For me, the kernel idea stems from following a contour. See Blur by Color, a yet-to-be-reconstituted tutorial. Scroll down to " 4. Following Contours".
Rough outline of an idea. Start with a simple line drawing:
Goal: a field of specific impulses (2 channel image). Each impulse encodes the sine and cosine of an orientation angle. Harness this to orient a tile sprite (a chip in the overall mosaic).
Derive this orientation from -structuretensors which detects edges and calculates orientations. Something like:
This carries the rough idea through a field of impulses encoding orientation angles that align with edges originally found by -structuretensors. Sorry: don’t have the bit on rendering tiles. `Tis a working day and meetings are coming up. Binning this field-of-impulses image out into 5 degree increments for fifteen separate binary [0,1] impulse image channels, then, for each, convolving over the impulses with a suitably rotated tile texture, then summing or otherwise blending the fifteen channel images into the output is the follow-up outline. -structuretensors tends to make colorwheel like structures; the centers of these colorwheels are points where tiling can be awkward. A mosaic artist would probably drop a chip over the point and call it a day.
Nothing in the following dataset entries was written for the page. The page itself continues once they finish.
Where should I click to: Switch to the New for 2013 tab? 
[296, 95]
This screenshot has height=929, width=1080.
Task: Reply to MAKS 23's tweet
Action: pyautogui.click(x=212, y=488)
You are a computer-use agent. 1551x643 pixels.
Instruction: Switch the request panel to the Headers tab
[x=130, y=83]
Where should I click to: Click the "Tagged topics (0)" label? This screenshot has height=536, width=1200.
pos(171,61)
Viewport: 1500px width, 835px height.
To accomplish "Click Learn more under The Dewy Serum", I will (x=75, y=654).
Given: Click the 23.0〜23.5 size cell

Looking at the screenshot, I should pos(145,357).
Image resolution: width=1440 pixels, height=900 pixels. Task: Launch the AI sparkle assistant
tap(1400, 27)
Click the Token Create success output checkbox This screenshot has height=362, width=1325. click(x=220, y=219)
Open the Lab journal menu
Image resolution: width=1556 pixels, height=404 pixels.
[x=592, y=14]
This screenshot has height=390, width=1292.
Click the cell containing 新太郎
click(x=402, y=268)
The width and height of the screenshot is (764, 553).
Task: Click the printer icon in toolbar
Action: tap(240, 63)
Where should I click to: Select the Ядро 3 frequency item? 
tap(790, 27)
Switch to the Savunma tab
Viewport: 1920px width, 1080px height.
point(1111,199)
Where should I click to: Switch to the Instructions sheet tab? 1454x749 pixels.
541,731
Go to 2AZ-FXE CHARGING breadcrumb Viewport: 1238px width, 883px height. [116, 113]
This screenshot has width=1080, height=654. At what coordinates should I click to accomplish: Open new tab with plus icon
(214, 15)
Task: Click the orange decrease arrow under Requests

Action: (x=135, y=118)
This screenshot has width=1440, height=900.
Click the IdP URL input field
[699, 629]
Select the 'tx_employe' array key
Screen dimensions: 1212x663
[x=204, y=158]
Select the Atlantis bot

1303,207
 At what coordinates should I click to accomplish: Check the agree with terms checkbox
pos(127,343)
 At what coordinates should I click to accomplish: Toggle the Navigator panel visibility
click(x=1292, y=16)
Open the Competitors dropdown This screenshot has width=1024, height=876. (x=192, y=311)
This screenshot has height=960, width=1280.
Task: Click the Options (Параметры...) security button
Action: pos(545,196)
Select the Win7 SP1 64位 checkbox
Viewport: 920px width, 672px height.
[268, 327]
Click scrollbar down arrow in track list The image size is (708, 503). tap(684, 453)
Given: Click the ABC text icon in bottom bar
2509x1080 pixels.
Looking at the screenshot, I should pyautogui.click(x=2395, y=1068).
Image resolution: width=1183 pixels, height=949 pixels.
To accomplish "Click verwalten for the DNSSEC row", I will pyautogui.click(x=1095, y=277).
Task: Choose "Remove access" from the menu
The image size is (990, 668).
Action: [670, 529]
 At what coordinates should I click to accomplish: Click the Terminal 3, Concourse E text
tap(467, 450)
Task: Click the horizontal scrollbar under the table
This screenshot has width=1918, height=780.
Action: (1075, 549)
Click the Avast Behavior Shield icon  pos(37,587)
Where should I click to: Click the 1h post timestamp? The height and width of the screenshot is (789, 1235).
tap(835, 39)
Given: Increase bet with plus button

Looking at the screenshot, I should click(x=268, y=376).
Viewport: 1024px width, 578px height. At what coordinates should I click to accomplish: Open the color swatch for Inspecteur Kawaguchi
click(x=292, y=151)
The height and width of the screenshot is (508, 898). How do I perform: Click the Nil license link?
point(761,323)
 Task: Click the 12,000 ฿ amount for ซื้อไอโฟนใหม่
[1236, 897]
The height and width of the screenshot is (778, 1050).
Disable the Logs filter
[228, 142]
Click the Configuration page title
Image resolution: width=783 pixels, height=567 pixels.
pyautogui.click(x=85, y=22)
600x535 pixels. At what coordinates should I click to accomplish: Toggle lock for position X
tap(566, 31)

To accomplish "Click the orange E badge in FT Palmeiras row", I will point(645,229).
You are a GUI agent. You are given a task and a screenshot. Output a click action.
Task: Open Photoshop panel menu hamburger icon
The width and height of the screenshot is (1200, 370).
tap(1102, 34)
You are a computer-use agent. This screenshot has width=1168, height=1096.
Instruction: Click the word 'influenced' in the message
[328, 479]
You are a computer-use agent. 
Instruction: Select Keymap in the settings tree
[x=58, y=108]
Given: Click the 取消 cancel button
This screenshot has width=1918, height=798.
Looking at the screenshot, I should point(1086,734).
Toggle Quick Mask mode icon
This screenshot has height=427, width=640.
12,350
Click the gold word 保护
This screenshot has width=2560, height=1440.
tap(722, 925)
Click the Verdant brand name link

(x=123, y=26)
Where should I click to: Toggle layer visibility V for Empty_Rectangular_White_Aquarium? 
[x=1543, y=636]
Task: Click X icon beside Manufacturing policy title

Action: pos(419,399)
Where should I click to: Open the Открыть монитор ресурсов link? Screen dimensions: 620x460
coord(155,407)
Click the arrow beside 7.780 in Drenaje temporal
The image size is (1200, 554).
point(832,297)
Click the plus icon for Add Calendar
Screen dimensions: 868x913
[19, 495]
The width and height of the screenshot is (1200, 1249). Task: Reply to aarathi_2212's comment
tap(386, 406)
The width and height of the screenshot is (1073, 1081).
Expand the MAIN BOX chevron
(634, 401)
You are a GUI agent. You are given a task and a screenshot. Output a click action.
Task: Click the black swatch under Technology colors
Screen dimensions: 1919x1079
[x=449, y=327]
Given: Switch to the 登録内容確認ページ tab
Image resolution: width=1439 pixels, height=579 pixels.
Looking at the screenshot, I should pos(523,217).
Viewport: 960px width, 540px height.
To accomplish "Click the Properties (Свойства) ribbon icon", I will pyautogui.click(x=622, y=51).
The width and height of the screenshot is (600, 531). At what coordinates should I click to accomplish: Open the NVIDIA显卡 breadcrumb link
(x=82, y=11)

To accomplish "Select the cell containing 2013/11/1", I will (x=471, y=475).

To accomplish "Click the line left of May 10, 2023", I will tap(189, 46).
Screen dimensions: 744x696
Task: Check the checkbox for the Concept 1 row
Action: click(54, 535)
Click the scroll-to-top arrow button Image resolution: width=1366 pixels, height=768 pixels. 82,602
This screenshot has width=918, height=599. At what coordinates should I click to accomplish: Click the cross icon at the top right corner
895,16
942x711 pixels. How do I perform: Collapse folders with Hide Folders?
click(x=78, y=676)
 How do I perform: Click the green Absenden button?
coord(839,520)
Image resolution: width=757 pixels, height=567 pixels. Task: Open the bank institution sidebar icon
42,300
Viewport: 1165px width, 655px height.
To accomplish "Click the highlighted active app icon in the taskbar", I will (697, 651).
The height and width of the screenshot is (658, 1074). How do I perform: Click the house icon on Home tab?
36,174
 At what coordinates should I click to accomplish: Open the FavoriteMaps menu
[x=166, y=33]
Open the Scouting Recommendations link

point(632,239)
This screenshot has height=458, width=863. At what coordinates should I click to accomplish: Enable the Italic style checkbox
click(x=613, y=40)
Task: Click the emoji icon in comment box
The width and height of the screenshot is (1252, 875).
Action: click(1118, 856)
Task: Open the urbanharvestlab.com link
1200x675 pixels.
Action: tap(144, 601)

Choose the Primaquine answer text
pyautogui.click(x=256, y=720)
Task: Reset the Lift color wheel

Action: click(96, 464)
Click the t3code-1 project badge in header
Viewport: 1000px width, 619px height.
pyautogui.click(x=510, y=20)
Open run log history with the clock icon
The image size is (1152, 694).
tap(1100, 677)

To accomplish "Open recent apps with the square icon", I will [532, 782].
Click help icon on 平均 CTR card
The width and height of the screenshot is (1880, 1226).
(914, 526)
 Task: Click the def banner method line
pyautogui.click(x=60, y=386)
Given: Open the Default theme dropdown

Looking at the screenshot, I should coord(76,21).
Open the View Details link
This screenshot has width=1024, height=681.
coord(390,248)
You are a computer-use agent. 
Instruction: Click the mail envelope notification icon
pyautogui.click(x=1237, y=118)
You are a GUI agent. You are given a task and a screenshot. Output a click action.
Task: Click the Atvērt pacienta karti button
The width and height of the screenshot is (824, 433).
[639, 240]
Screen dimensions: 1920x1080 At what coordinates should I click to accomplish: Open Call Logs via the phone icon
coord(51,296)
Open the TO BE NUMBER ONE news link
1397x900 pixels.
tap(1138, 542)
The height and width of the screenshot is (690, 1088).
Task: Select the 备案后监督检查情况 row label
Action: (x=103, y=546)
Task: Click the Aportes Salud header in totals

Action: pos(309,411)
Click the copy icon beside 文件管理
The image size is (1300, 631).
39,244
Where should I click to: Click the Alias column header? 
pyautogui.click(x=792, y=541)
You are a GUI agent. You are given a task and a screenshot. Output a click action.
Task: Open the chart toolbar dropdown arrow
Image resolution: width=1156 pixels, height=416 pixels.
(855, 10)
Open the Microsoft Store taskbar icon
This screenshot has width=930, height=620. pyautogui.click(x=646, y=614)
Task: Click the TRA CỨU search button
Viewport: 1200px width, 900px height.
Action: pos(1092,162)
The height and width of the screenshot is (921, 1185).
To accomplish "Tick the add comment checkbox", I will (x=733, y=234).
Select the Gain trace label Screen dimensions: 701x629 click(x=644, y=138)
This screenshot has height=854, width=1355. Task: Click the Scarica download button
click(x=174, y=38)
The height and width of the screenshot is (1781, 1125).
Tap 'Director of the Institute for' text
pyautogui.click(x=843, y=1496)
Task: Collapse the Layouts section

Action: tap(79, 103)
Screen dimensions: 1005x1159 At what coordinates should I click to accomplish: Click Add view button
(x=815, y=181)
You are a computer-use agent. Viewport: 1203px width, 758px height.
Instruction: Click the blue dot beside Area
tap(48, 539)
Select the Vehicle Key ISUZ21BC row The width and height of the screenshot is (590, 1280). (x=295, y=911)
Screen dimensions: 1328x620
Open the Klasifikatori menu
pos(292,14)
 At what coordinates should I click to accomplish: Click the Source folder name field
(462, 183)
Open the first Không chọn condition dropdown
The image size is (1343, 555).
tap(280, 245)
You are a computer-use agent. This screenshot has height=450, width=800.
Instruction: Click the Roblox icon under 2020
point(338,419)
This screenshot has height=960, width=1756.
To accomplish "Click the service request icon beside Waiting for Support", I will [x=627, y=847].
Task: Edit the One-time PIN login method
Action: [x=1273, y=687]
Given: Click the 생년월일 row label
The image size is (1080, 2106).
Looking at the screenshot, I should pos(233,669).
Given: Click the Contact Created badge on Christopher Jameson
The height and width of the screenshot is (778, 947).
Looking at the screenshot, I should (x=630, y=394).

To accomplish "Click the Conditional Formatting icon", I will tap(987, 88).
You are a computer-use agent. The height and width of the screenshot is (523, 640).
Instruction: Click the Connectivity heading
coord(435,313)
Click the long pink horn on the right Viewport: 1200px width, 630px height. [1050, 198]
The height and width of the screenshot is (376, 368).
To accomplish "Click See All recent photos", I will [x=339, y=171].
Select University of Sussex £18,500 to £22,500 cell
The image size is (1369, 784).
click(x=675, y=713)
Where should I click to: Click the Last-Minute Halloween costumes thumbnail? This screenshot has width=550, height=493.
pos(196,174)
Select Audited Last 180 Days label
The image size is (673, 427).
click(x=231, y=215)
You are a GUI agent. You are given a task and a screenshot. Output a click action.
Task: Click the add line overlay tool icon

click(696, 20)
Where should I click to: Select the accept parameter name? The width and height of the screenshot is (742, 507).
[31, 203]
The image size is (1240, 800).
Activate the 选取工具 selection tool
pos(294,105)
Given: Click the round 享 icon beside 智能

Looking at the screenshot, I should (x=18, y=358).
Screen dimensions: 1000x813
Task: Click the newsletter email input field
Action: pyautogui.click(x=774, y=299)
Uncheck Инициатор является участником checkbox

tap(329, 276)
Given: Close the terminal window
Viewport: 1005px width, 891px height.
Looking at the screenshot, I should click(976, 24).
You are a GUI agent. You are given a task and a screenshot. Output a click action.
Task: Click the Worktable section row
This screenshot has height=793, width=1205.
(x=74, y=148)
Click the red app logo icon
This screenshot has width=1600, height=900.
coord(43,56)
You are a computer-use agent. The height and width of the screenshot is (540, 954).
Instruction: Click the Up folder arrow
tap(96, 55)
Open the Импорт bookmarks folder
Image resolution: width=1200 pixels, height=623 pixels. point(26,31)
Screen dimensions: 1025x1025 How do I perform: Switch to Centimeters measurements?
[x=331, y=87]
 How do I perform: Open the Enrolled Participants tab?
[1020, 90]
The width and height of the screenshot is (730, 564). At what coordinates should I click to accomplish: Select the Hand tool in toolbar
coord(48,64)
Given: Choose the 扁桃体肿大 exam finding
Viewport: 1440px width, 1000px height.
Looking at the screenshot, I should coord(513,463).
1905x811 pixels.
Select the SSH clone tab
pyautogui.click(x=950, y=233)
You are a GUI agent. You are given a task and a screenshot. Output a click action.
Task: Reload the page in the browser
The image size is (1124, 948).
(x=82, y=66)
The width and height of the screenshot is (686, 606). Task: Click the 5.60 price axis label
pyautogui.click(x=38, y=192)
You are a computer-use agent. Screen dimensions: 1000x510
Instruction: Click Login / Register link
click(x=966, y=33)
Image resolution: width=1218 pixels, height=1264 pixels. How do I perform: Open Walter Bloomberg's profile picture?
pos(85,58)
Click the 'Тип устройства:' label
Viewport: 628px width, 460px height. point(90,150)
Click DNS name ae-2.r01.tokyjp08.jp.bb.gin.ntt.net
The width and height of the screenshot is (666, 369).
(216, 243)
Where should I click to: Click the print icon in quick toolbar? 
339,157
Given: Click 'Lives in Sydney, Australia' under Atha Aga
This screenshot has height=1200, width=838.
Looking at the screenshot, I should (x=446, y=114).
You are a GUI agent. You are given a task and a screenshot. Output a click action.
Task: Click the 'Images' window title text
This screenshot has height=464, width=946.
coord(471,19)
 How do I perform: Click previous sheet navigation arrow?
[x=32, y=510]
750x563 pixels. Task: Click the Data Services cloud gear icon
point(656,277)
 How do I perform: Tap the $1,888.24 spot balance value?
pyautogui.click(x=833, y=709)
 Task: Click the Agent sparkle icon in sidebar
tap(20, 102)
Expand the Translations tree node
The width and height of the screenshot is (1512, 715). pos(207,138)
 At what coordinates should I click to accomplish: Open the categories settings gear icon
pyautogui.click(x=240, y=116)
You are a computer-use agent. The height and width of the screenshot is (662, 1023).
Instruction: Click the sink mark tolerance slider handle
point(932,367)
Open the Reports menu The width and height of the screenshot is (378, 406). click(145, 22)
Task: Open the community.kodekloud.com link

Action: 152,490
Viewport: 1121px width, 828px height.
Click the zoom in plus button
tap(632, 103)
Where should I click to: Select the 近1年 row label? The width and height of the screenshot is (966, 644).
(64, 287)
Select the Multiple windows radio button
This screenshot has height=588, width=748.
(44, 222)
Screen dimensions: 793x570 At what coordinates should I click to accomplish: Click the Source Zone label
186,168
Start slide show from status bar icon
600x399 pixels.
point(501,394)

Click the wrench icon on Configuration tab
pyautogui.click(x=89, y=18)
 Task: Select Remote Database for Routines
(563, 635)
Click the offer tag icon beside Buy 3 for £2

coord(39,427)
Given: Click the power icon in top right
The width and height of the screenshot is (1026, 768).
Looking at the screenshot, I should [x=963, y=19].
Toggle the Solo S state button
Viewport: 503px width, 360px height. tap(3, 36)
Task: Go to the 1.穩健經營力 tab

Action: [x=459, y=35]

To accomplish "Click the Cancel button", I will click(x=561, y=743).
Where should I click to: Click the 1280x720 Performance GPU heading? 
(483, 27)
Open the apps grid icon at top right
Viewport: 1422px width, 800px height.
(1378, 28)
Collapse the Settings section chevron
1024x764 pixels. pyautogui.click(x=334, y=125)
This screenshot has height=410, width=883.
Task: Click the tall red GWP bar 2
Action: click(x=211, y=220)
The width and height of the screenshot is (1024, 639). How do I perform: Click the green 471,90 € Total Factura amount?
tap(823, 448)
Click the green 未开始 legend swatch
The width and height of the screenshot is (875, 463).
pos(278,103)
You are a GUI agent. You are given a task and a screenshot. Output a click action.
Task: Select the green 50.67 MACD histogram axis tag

It’s hard to beat di Blasi’s java app for rendering these. I managed to come close with G’MIC as you know, Diego, but still I’ll admit I like di Blasi’s Java app output more. Someone re-compiled to allow higher rez for me and I shared that compile jar file (guy deleted his profile and I have no way to attribute him doing this for me, unfortunately) at link below.
Sylvie, I suppose you ran the ‘Yobeatz/mosaic’ python as standalone (it’s Python3).
Do you think it’s possible to derive from that a Gimp Python filter?
(Gimp I guess is still using 2.7).
Thanks, but are you saying that it could be called from inside a gimp plug-in written in python? (just to be more specific: with something similar to a call of another plug-in?)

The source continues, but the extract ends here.